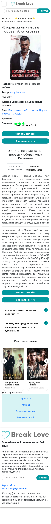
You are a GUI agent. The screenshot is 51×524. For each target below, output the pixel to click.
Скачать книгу (25, 141)
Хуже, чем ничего (34, 383)
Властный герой (17, 110)
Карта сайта (8, 485)
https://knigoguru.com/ (14, 488)
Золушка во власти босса (12, 383)
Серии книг (25, 398)
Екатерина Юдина (36, 388)
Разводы (17, 113)
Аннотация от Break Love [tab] (15, 168)
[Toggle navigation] (4, 4)
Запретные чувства (25, 411)
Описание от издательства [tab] (34, 168)
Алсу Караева (17, 92)
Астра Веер (10, 388)
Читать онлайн (25, 133)
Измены (33, 110)
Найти (43, 11)
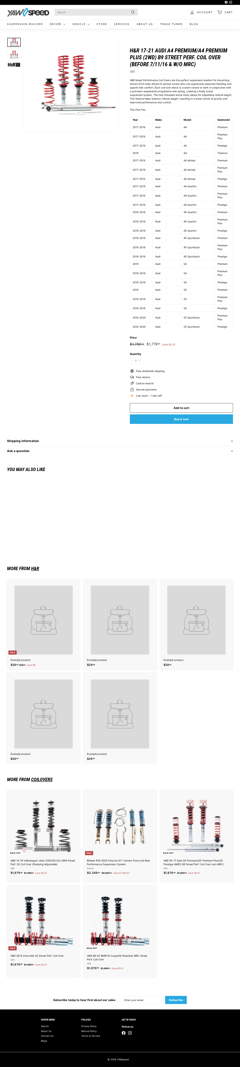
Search (45, 1026)
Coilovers (42, 779)
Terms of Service (90, 1035)
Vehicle (79, 24)
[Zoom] (71, 85)
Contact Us (47, 1035)
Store (101, 24)
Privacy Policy (88, 1026)
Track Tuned (171, 24)
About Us (145, 24)
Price (133, 337)
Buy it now (181, 419)
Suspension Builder (25, 24)
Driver (56, 24)
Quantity (135, 354)
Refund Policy (89, 1031)
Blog (194, 24)
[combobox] (96, 12)
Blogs (44, 1040)
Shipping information (23, 441)
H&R (132, 71)
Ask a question (18, 451)
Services (121, 24)
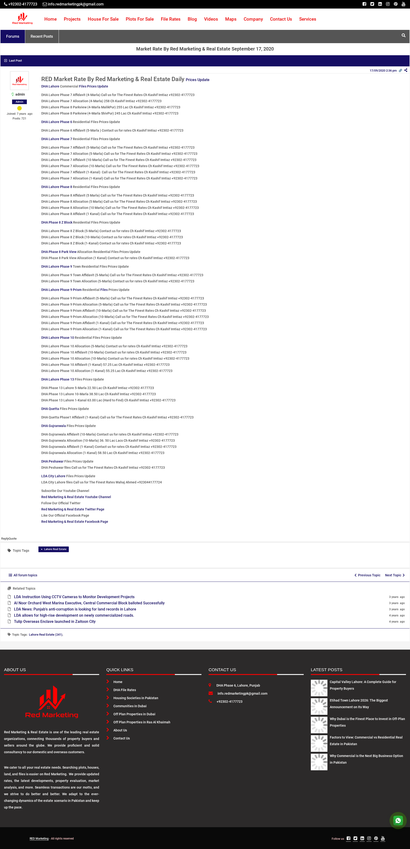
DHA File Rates (124, 690)
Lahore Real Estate (55, 549)
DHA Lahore (50, 86)
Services (307, 19)
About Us (120, 730)
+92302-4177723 (229, 701)
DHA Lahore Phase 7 (56, 139)
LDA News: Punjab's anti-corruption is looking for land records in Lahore (75, 609)
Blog (192, 19)
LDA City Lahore (53, 476)
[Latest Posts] (319, 687)
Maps (231, 19)
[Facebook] (364, 4)
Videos (211, 19)
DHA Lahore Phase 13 (57, 379)
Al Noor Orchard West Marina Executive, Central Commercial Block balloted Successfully (89, 603)
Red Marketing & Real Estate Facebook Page (74, 521)
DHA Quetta (50, 409)
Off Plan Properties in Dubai (134, 714)
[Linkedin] (379, 4)
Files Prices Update (93, 86)
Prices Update (198, 80)
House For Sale (103, 19)
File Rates (171, 19)
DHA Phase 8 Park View (58, 252)
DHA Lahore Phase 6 (56, 122)
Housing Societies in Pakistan (135, 698)
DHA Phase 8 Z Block (56, 222)
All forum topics (24, 575)
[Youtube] (403, 4)
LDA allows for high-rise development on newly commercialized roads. (74, 615)
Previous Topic (368, 575)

● **Problem requirements**
Write out every line of the data above without changing anything, but leave out the pictures.

● **Output of the task**
You are a GUI agent. The screenshot is 51×524. For each target below, output the pixel to click.
Скачать книгу (25, 141)
Хуже, чем ничего (34, 383)
Властный герой (17, 110)
Карта сайта (8, 485)
https://knigoguru.com/ (14, 488)
Золушка во власти босса (12, 383)
Серии книг (25, 398)
Екатерина Юдина (36, 388)
Разводы (17, 113)
Аннотация от Break Love [tab] (15, 168)
[Toggle navigation] (4, 4)
Запретные чувства (25, 411)
Описание от издательства [tab] (34, 168)
Алсу Караева (17, 92)
Астра Веер (10, 388)
Читать онлайн (25, 133)
Измены (33, 110)
Найти (43, 11)
Search (45, 1026)
Coilovers (42, 779)
Terms of Service (90, 1035)
Vehicle (79, 24)
[Zoom] (71, 85)
Contact Us (47, 1035)
Store (101, 24)
Privacy Policy (88, 1026)
Track Tuned (171, 24)
About Us (145, 24)
Price (133, 337)
Buy it now (181, 419)
Suspension Builder (25, 24)
Driver (56, 24)
Quantity (135, 354)
Refund Policy (89, 1031)
Blog (194, 24)
[combobox] (96, 12)
Blogs (44, 1040)
Shipping information (23, 441)
H&R (132, 71)
Ask a question (18, 451)
Services (121, 24)
DHA File Rates (124, 690)
Lahore Real Estate (55, 549)
DHA Lahore (50, 86)
Services (307, 19)
About Us (120, 730)
+92302-4177723 (229, 701)
DHA Lahore Phase 7 (56, 139)
LDA News: Punjab's anti-corruption is looking for land records in Lahore (75, 609)
Blog (192, 19)
LDA City Lahore (53, 476)
[Latest Posts] (319, 687)
Maps (231, 19)
[Facebook] (364, 4)
Videos (211, 19)
DHA Lahore Phase 13 (57, 379)
Al Noor Orchard West Marina Executive, Central Commercial Block balloted Successfully (89, 603)
Red Marketing & Real Estate Facebook Page (74, 521)
DHA Quetta (50, 409)
Off Plan Properties in Dubai (134, 714)
[Linkedin] (379, 4)
Files Prices Update (93, 86)
Prices Update (198, 80)
House For Sale (103, 19)
File Rates (171, 19)
DHA Phase 8 Park View (58, 252)
DHA Lahore Phase 6 (56, 122)
Housing Societies in Pakistan (135, 698)
DHA Phase 8 Z Block (56, 222)
All forum topics (24, 575)
[Youtube] (403, 4)
LDA allows for high-rise development on newly commercialized roads. (74, 615)
Previous Topic (368, 575)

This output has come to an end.